**Dataset records**
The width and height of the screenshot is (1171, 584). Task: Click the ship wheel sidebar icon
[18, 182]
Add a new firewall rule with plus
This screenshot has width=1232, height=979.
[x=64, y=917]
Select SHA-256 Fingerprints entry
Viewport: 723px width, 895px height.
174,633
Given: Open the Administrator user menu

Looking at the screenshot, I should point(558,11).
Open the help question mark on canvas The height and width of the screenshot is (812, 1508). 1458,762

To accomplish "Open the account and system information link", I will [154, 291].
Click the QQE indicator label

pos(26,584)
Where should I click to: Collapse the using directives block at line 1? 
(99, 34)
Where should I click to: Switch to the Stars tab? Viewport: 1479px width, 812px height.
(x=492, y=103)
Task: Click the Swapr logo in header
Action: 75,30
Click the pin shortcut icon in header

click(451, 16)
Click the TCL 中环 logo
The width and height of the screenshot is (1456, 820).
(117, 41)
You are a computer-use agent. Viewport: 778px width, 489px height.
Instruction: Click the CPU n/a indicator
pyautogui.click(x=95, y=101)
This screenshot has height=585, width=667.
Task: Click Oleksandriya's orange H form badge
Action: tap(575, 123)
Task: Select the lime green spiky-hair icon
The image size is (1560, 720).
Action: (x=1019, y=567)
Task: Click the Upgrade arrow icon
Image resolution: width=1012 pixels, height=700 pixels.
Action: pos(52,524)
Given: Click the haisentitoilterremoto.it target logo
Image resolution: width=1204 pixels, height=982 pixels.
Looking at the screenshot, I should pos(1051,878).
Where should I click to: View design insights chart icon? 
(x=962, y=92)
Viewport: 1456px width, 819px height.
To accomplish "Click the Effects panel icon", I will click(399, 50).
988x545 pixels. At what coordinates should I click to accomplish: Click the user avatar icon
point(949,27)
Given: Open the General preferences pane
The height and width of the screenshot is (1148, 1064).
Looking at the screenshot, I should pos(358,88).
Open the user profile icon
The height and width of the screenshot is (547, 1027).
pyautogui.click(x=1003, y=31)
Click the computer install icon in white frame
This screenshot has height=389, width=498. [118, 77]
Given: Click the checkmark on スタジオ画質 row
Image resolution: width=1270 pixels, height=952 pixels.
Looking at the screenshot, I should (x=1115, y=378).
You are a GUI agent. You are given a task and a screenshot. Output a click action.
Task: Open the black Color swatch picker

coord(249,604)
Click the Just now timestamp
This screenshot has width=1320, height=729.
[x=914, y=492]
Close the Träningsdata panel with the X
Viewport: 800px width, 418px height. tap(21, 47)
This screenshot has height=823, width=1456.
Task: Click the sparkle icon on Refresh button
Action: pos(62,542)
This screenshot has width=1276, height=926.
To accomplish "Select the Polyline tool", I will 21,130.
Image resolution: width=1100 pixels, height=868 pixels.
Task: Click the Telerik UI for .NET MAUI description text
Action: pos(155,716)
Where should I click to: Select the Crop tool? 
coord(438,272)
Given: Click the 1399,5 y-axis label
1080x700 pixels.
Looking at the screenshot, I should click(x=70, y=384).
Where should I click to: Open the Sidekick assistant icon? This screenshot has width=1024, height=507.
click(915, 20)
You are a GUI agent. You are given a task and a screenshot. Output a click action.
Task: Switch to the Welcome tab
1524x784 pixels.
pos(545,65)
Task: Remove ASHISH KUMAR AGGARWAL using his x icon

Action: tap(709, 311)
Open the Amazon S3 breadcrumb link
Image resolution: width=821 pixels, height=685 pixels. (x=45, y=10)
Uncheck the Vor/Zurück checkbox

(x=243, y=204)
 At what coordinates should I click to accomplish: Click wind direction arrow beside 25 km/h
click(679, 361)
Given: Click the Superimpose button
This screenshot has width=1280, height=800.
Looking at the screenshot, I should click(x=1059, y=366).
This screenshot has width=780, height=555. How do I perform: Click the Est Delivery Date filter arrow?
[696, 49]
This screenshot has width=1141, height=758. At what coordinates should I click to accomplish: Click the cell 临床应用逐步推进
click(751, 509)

**Set task**
Can you pull every line of the data above and reproduce each one verbatim, leaving nothing out?

**Written answer**
The width and height of the screenshot is (1171, 584). Task: Click the ship wheel sidebar icon
[18, 182]
Add a new firewall rule with plus
This screenshot has width=1232, height=979.
[x=64, y=917]
Select SHA-256 Fingerprints entry
Viewport: 723px width, 895px height.
174,633
Given: Open the Administrator user menu

Looking at the screenshot, I should point(558,11).
Open the help question mark on canvas The height and width of the screenshot is (812, 1508). 1458,762

To accomplish "Open the account and system information link", I will [154, 291].
Click the QQE indicator label

pos(26,584)
Where should I click to: Collapse the using directives block at line 1? 
(99, 34)
Where should I click to: Switch to the Stars tab? Viewport: 1479px width, 812px height.
(x=492, y=103)
Task: Click the Swapr logo in header
Action: 75,30
Click the pin shortcut icon in header

click(451, 16)
Click the TCL 中环 logo
The width and height of the screenshot is (1456, 820).
(117, 41)
You are a computer-use agent. Viewport: 778px width, 489px height.
Instruction: Click the CPU n/a indicator
pyautogui.click(x=95, y=101)
This screenshot has height=585, width=667.
Task: Click Oleksandriya's orange H form badge
Action: tap(575, 123)
Task: Select the lime green spiky-hair icon
The image size is (1560, 720).
Action: (x=1019, y=567)
Task: Click the Upgrade arrow icon
Image resolution: width=1012 pixels, height=700 pixels.
Action: pos(52,524)
Given: Click the haisentitoilterremoto.it target logo
Image resolution: width=1204 pixels, height=982 pixels.
Looking at the screenshot, I should pos(1051,878).
Where should I click to: View design insights chart icon? 
(x=962, y=92)
Viewport: 1456px width, 819px height.
To accomplish "Click the Effects panel icon", I will click(399, 50).
988x545 pixels. At what coordinates should I click to accomplish: Click the user avatar icon
point(949,27)
Given: Open the General preferences pane
The height and width of the screenshot is (1148, 1064).
Looking at the screenshot, I should pos(358,88).
Open the user profile icon
The height and width of the screenshot is (547, 1027).
pyautogui.click(x=1003, y=31)
Click the computer install icon in white frame
This screenshot has height=389, width=498. [118, 77]
Given: Click the checkmark on スタジオ画質 row
Image resolution: width=1270 pixels, height=952 pixels.
Looking at the screenshot, I should (x=1115, y=378).
You are a GUI agent. You are given a task and a screenshot. Output a click action.
Task: Open the black Color swatch picker

coord(249,604)
Click the Just now timestamp
This screenshot has width=1320, height=729.
[x=914, y=492]
Close the Träningsdata panel with the X
Viewport: 800px width, 418px height. tap(21, 47)
This screenshot has height=823, width=1456.
Task: Click the sparkle icon on Refresh button
Action: pos(62,542)
This screenshot has width=1276, height=926.
To accomplish "Select the Polyline tool", I will 21,130.
Image resolution: width=1100 pixels, height=868 pixels.
Task: Click the Telerik UI for .NET MAUI description text
Action: pos(155,716)
Where should I click to: Select the Crop tool? 
coord(438,272)
Given: Click the 1399,5 y-axis label
1080x700 pixels.
Looking at the screenshot, I should click(x=70, y=384).
Where should I click to: Open the Sidekick assistant icon? This screenshot has width=1024, height=507.
click(915, 20)
You are a GUI agent. You are given a task and a screenshot. Output a click action.
Task: Switch to the Welcome tab
1524x784 pixels.
pos(545,65)
Task: Remove ASHISH KUMAR AGGARWAL using his x icon

Action: tap(709, 311)
Open the Amazon S3 breadcrumb link
Image resolution: width=821 pixels, height=685 pixels. (x=45, y=10)
Uncheck the Vor/Zurück checkbox

(x=243, y=204)
 At what coordinates should I click to accomplish: Click wind direction arrow beside 25 km/h
click(679, 361)
Given: Click the Superimpose button
This screenshot has width=1280, height=800.
Looking at the screenshot, I should click(x=1059, y=366).
This screenshot has width=780, height=555. How do I perform: Click the Est Delivery Date filter arrow?
[696, 49]
This screenshot has width=1141, height=758. At what coordinates should I click to accomplish: Click the cell 临床应用逐步推进
click(751, 509)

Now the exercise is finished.